**EXERCISE REQUIREMENTS**
Since pictures are not wanted, repeat only the text of the records, word for word.

Source records

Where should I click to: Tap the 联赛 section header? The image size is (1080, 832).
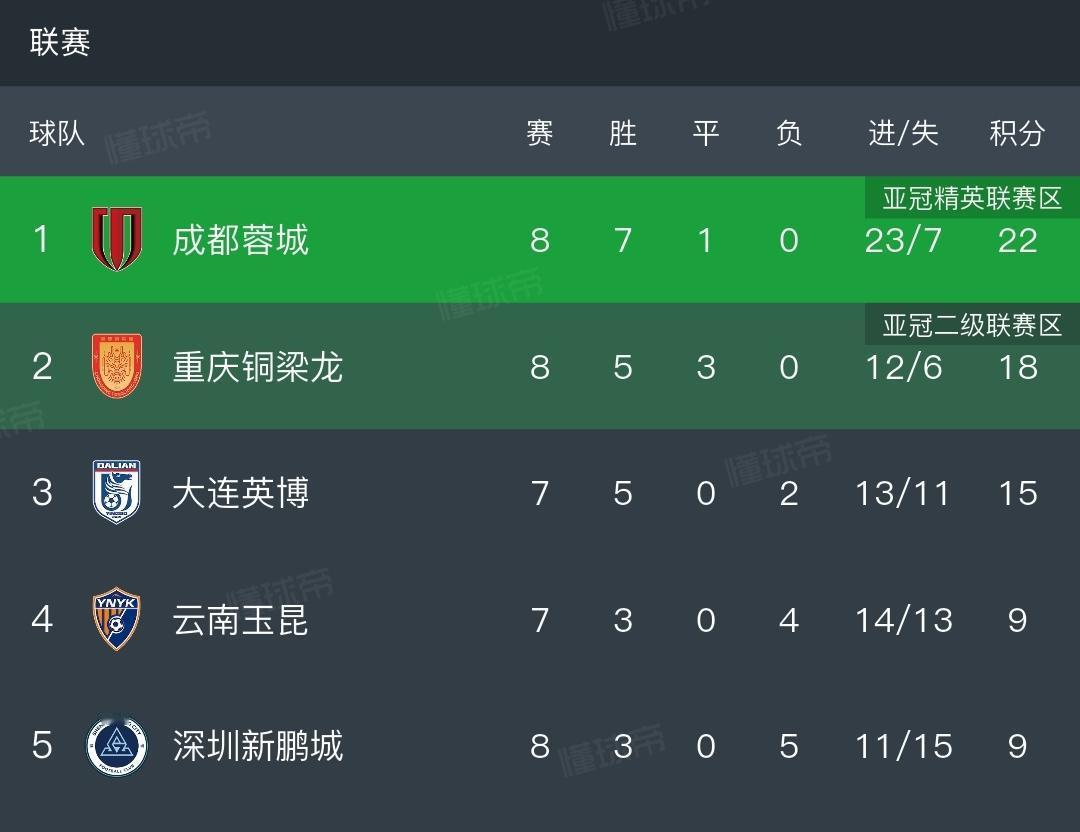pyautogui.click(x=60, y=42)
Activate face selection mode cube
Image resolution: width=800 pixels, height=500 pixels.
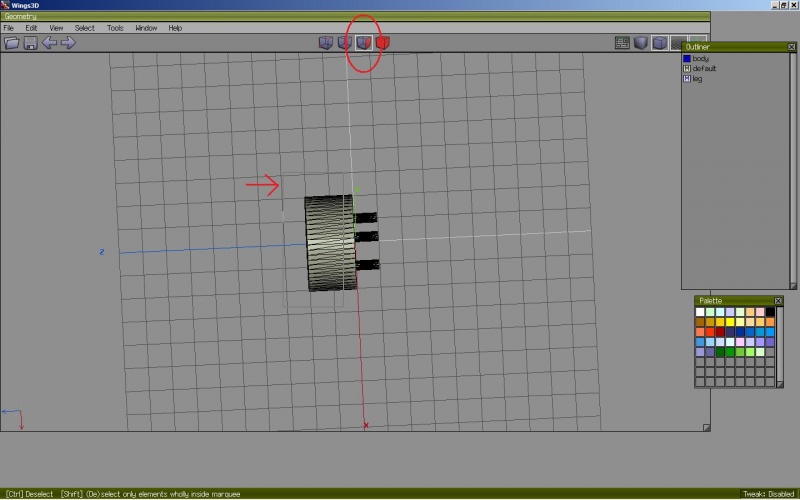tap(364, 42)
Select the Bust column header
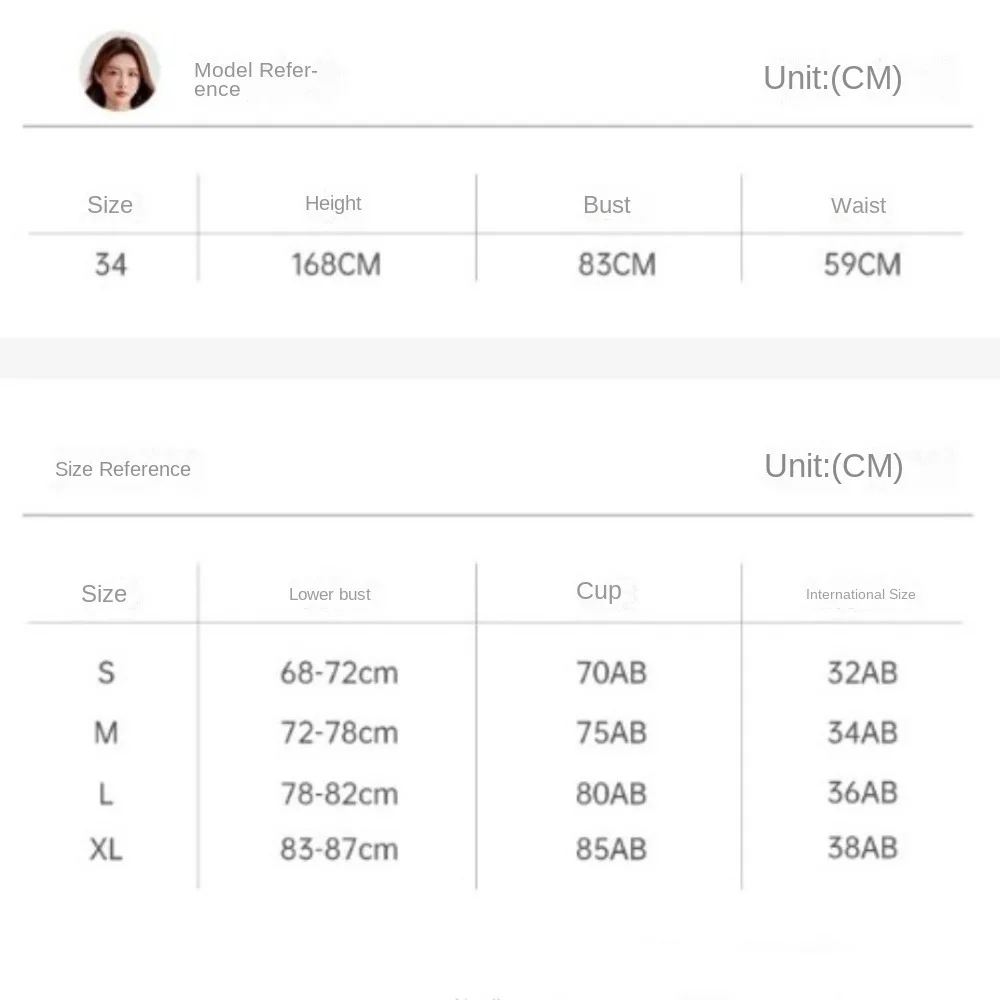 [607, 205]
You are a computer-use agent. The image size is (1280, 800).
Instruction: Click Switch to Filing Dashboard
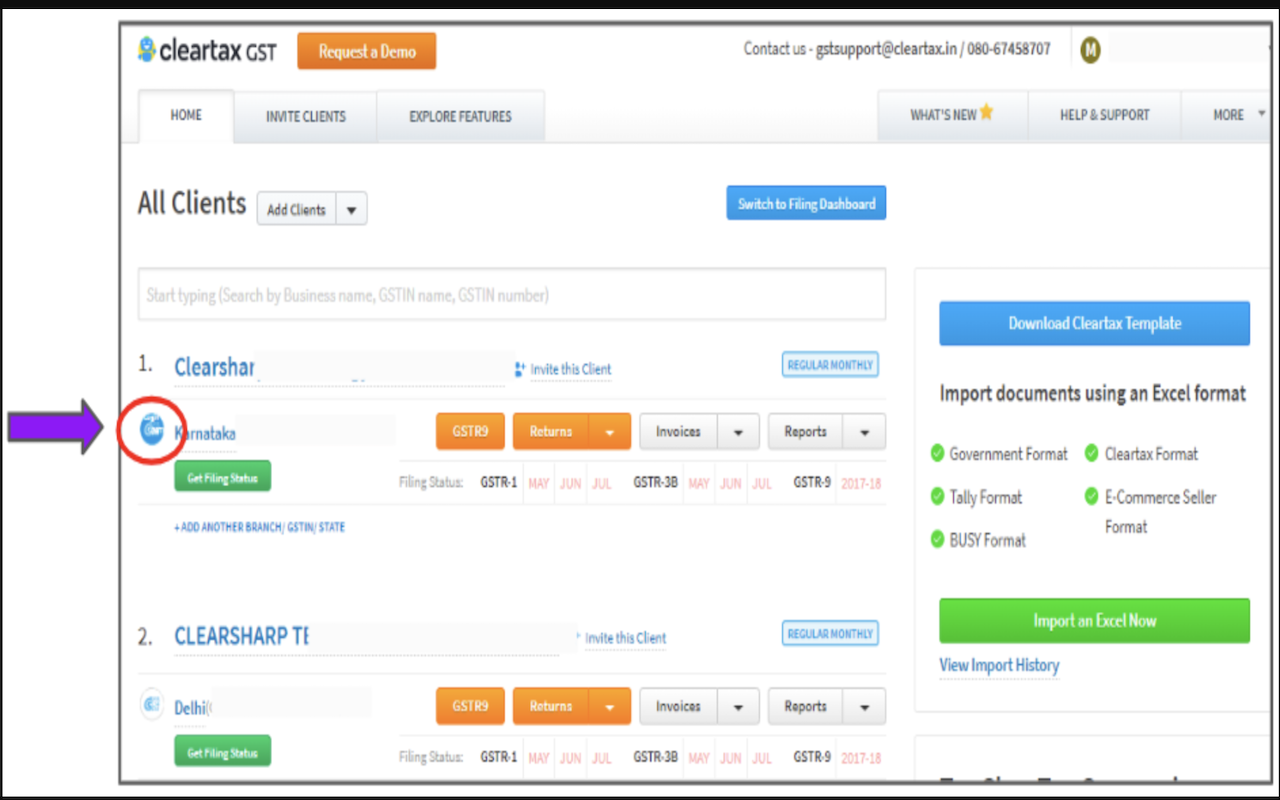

**TASK RESULT**
Where should I click to: Tap the 联赛 section header? The image size is (1080, 832).
pyautogui.click(x=60, y=42)
Activate face selection mode cube
Image resolution: width=800 pixels, height=500 pixels.
tap(364, 42)
Select the Bust column header
 [607, 205]
You are a computer-use agent. The image size is (1280, 800).
Instruction: Click Switch to Filing Dashboard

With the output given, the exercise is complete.